The redwood is in sharp contrast to the cold iron throne at its side. A man, as harsh and unfeeling as the chair in which he sits—as the crown on his brow—stares down at me. Eldas drags his eyes over every inch of my body in judgment.

“You did well, Rinni. Even the roughest stone can take to polish, it’d seem,” Eldas says finally. I rotate the labradorite ring around my finger. It’s as though I’m standing on trial.

“I’m glad I meet your standards,” I say dryly.

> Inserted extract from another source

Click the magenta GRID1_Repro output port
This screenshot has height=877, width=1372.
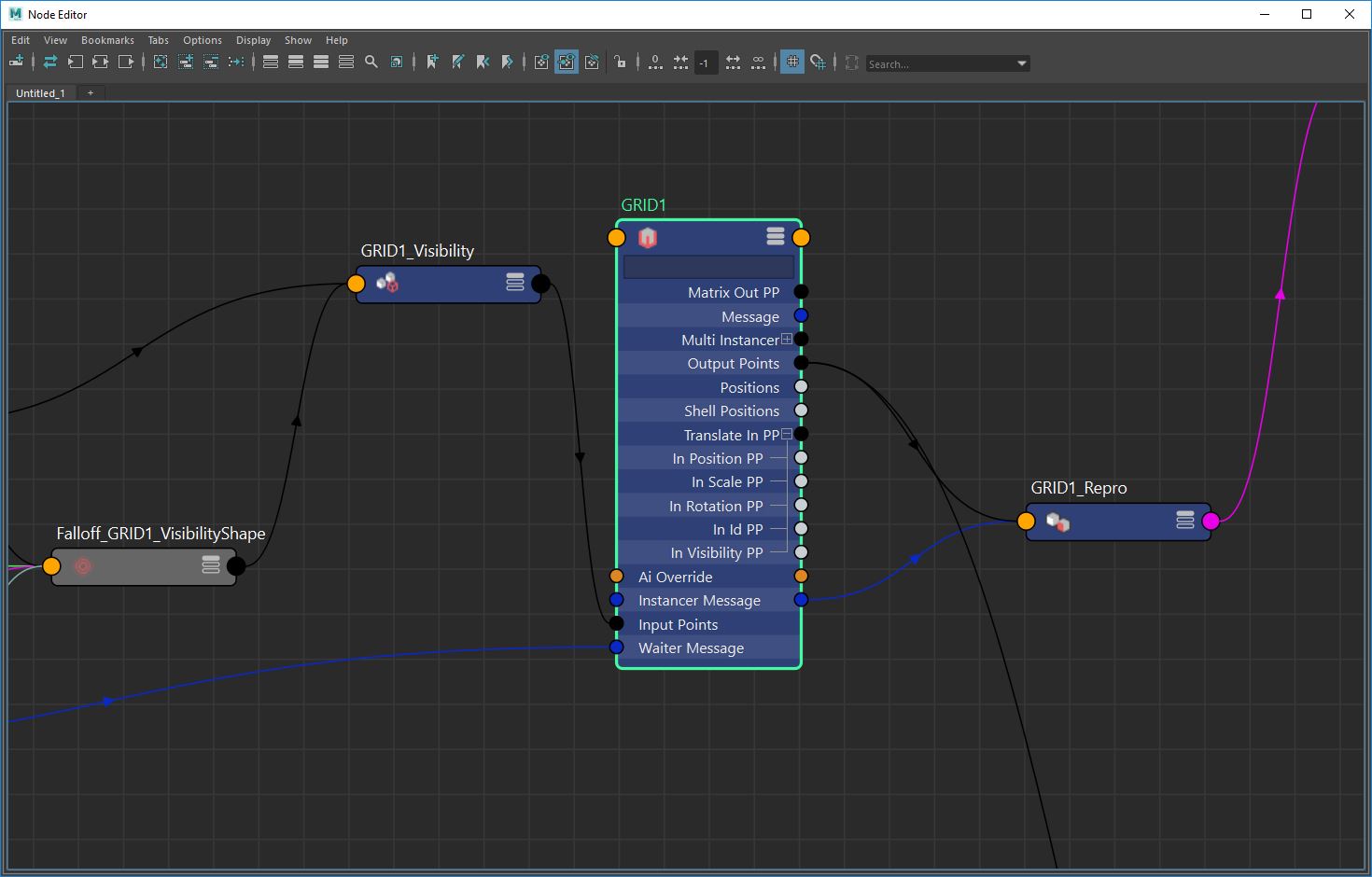pos(1211,522)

He purses his lips. Tension radiates from him in a tide that almost knocks me over. “I’d appreciate it if you begin to keep your remarks to yourself.”

“Excuse me?”

“There is much to be done, and the most important thing for you to remember is that the queen has one duty, one job.” He motions to the throne next to him. “Let’s see what you can accomplish… Sit.”

I grip my skirts so tightly that I leave wrinkles when my fingers unfurl. But I keep in my frustrations at the notion that I am merely here to exist like a doll. I’m too tired to argue. I can keep my mouth shut and look pretty for a while as the king holds audiences, or makes decrees, or watches jesters dance on their heads, or whatever it is that Elf Kings do.

The heels of my shoes clop loudly on the floor as I trudge over.

“Queens should float, not walk like a horse.” So he’s allowed to make remarks but I’m not? I tilt my head to the side, pressing my lips shut in a firm line. He smirks, understanding my silent game. “Good, I’ll take the horse. At least they’re silent.”

I whinny to spite him and I think I see his eye twitch.

I twirl, my skirts billowing around me as I stand before the redwood throne—my throne—and sit.

The second I am seated on the throne, I burn with invisible flames. Magic overcomes me for the second time in one day, scraping me raw. My vision tunnels, blurs, and then expands wider than I’d ever thought possible.

I see the roots of this throne—this tree—snaking down through eons of stone and mortar. They sink deep into the earth, penetrate the bedrock, and stretch into the very foundations of the land itself.

My head spins. I want to throw up. I try to scream. But I don’t think I move. At least, my body doesn’t move.

My mind continues to spread through the soil and rock. One root touches another. I’m in the trees of the city, then the barren forests far down below the castle. I feel the grasses in the fields, brittle and dry.

Dying. The world is dying.

Nurture. Life! every plant and animal cries out to me with a singular voice. Give it to us.

Give.

Give, give!

Their roots are in me, their wooden points pushing under my nails, into my abdomen, snaking up my throat. The world itself is groping for me and I am helpless to stop it.

The land is thirsty, and I am the rain. The beasts are hungry, and my flesh is their food.

Take. Take.

They will consume me, all of me, far too quickly.

I’m fading.

There’s not enough for me and for them. There’s not enough in this world. Everything is dying and screaming to me for help—a help I don’t know if I can give. I don’t know how to give.

Two hands wrench me free. The clutches of the earth curl away and shrivel, silently screaming in protest. Light returns to me. Eyes—my eyes—I can see again. But the world is hazy. Things are too bright and moving too quickly.

The world tilts and I tilt with it. Bile rises up my throat and splatters on the floor. It’s the first sound my ears can hear. Now I hear talking, cursing, feet moving.